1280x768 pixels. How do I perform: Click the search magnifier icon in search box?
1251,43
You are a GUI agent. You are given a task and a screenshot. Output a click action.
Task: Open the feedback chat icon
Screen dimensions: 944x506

======

Everything in the listing should be written out again exactly.

1280x768 pixels. How do I perform: Click the search magnifier icon in search box?
1251,43
You are a GUI agent. You are given a task and a screenshot. Output a click action.
Task: Open the feedback chat icon
Screen dimensions: 944x506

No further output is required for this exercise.